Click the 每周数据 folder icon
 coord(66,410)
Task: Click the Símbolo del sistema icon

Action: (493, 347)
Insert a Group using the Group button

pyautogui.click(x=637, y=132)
□ □ □ □
Copy all of the records above line for line, without changing anything.

Click the 每周数据 folder icon
 coord(66,410)
Task: Click the Símbolo del sistema icon

Action: (493, 347)
Insert a Group using the Group button

pyautogui.click(x=637, y=132)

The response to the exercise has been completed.